Продолжите приведенное ниже эссе о летающем доме и «Молочнице» Вермеера. Начните сразу после его последнего предложения.

───── Фрагмент текста ─────

ИНТЕЛРОС > №11, 2009 > О счастье О счастье19 июня 2009 |
Если где он и есть — этот странный летающий дом,
I.Я живу в летающем доме. Ночами он скрипит, как корабль, и иногда роняет картинки в легких рамках со стен. — Бымц, — говорит картинка. — Е-мое, — говорю я. — Это когда-нибудь кончится? — говорит сосед снизу. — Нет, — отвечаю я. — Это не кончится никогда.
Так и случается... Я просыпаюсь утром и вижу: все — летит. Мой дом летит, вместе с ним летит дуб под окном (у меня есть подозрение, что дуб тут неслучаен), облака, жизнь, лето, тополиный пух, зяблик, стираное белье на веревке. Даже белая занавеска с утра надувается, как беременная, и запросто достает до изножья кровати, закрывая при этом телевизор и тумбу под телевизором. Но на этом как раз все и кончается. Тумба и телевизор — твердо стоят на своих местах и летать не желают.
По телевизору я иногда смотрю «Дом-2», а в тумбе — лежат альбомы с репродукциями. Среди них есть и голландец Вермеер. А у него — картина (45 с половиной сантиметров на 41). Называется «Молочница».
... Пустая желтовато-серая выбеленная стена, с какими-то выщербинами или следами от гвоздей. Слева — окно. На стене (боком) плетеная четырехугольная корзинка и золотой чайник. В левом нижнем углу картины — небольшой кухонный стол, возле него (заполняя собой почти всю картину) стоит служанка. В желтой кофте, красной юбке и синем переднике. Она внимательно и осторожно наливает из глиняного кувшина — в глиняную же темную миску — молоко. Молоко течет тонкой струйкой и светится. Рядом лежат разломанный хлеб и булка. И их разломы горят как золото.
Эти разломы горят неслучайно. То ли Вермеер пользовался камерой-обскурой, и при этом освещении из окна на хлебе возник блик, то ли он сам так придумал, но в любом случае — эти ослепительные точки — чистая техника. И называется она «пуантильной». Вермеер усыпает края хлеба и крошки мерцающими световыми точками. И хотя считается, что центр картины, ее ось — эта как раз переливающаяся струйка молока — но я этого не вижу. Для меня: центр картины — это разломанный хлеб. И крошки — которые сияют и горят. Этот хлеб не дает мне покоя.

───── Исходные данные ─────

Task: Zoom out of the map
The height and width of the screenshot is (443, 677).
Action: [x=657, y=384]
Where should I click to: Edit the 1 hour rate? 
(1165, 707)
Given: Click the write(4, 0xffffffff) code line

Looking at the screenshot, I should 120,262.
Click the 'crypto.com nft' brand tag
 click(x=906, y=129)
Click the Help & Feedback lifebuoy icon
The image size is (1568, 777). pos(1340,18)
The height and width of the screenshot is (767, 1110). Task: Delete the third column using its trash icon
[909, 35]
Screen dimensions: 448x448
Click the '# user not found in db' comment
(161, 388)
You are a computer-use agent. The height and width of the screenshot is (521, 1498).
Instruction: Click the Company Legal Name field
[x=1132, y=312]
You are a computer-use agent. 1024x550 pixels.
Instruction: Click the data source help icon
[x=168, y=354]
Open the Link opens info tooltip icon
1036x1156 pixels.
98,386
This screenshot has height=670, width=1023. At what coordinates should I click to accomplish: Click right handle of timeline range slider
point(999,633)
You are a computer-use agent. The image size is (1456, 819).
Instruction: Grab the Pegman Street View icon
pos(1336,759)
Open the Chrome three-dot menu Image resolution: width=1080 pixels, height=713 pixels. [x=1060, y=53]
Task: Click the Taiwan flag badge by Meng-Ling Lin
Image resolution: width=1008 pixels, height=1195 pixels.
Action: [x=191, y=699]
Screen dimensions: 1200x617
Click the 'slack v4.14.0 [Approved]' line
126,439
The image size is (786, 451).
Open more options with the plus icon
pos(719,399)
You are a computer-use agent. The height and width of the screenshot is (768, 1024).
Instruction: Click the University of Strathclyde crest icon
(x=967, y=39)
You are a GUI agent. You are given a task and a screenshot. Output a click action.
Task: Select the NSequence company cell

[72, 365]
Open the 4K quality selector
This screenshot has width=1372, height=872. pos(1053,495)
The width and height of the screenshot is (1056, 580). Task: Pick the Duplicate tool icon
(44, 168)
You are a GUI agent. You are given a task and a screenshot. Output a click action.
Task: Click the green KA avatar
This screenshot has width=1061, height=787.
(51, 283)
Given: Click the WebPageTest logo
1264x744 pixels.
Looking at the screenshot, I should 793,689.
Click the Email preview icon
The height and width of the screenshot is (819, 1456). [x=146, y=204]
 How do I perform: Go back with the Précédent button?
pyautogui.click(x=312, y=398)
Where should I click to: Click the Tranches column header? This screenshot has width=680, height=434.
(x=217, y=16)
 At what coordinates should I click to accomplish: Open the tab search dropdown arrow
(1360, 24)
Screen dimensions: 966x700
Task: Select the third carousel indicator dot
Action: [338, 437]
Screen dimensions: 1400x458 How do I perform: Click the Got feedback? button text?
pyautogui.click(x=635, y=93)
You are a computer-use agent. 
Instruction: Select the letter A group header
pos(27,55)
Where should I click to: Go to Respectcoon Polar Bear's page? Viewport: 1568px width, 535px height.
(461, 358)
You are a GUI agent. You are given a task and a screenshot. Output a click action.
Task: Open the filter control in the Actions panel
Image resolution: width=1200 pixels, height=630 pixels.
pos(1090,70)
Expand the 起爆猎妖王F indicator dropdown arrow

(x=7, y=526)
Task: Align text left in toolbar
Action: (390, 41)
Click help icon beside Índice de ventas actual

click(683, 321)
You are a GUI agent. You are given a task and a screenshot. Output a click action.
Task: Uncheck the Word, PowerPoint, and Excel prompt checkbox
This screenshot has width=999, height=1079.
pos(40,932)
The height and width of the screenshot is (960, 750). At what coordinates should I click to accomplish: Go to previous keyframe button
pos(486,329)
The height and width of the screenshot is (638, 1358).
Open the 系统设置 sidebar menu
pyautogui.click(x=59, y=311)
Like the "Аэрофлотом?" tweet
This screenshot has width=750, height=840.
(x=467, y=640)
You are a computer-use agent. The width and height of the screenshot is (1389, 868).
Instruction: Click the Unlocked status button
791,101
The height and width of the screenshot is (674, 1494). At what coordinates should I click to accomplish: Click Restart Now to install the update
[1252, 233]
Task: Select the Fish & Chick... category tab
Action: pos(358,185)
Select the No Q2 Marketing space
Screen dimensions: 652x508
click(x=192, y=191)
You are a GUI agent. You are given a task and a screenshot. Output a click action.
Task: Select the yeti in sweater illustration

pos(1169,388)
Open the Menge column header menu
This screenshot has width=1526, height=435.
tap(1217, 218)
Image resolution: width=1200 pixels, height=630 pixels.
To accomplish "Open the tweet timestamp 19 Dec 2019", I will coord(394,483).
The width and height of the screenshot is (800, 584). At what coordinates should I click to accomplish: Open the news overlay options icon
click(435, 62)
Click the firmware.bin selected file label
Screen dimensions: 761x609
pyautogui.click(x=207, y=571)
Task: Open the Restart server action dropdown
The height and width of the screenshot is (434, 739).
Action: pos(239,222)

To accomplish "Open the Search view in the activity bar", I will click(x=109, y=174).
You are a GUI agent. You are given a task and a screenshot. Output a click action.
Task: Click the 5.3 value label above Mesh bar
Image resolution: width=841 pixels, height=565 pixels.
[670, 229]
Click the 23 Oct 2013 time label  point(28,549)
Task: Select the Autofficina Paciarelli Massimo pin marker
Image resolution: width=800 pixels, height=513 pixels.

─────

Итоговый ответ:
II.... Есть в звукозаписи такая фишка — голос с чтением (который потом будет звучать под музыку) обрабатывают следующим жестким образом: срезают некоторые нижние частоты и убирают верхние. Чтобы голос не басил на низких нотах и не был слишком гибким в высоких. (Бывают такие голоса — их всегда слишком много.) Потом его еще иногда пропускают через смягчающий «фильтр». И голос становится выправленным и ровным. Как из ниоткуда. Так называемый «белый». С ним нельзя лечь, с ним нельзя спать, с ним нельзя жить — его можно только любить или ненавидеть. Или быть к нему равнодушным. На расстоянии. Слишком грубая жизнь уходит из него, слишком высокая спесь — тоже. Поэтому теперь — он не принадлежит даже тебе. И этот очищенный голос — тоже вопрос техники. Этот голос — я. У меня больше ничего нет. И, по-моему, это здорово.
... И поэтому сейчас — когда кончается ветер и дом на секунду успокаивается (зависает между облаком и землей) — я сижу на кровати и смотрю на дуб, на разродившуюся и опавшую в животе занавеску и на противоположную пустую стену, такую же, как стена в альбоме. Я вижу, что стена в моем доме тоже желтовато-серая, с какими-то выщербинами или следами от гвоздей — и знаю, что раньше она не была пустой: там была нарисована географическая карта. (Вермеер ее потом затер в подлиннике: карта — это слишком роскошная драгоценность, слишком неуместная деталь для простосердечной служанки, которая переливает молоко на кухне.)
Но я-то знаю, что было нарисовано на той МОЕЙ затертой карте. И знаю, почему она затерта.
Ведь как только подумаешь, что все, что было у тебя в жизни, — это любовь, и эта любовь как река, то становится стыдно. Стыдно говорить «любовь-река» (можно было бы и сказать позаковыристей и поспокойней). Стыдно понимать, что только она и была. И ослепительные белые пятна солнца на темной воде. Их так много, что мне уже ничего не видно. Река одна, а людей на отлогах и на берегах — много. И кто-то еще стоит — вот тут, рядом (на бликующем камне), а кто-то уже за минувшим поворотом, но их взгляды продолжают друг друга, и я продолжаюсь в них... А может, вас и не было никого, а это просто река блестит?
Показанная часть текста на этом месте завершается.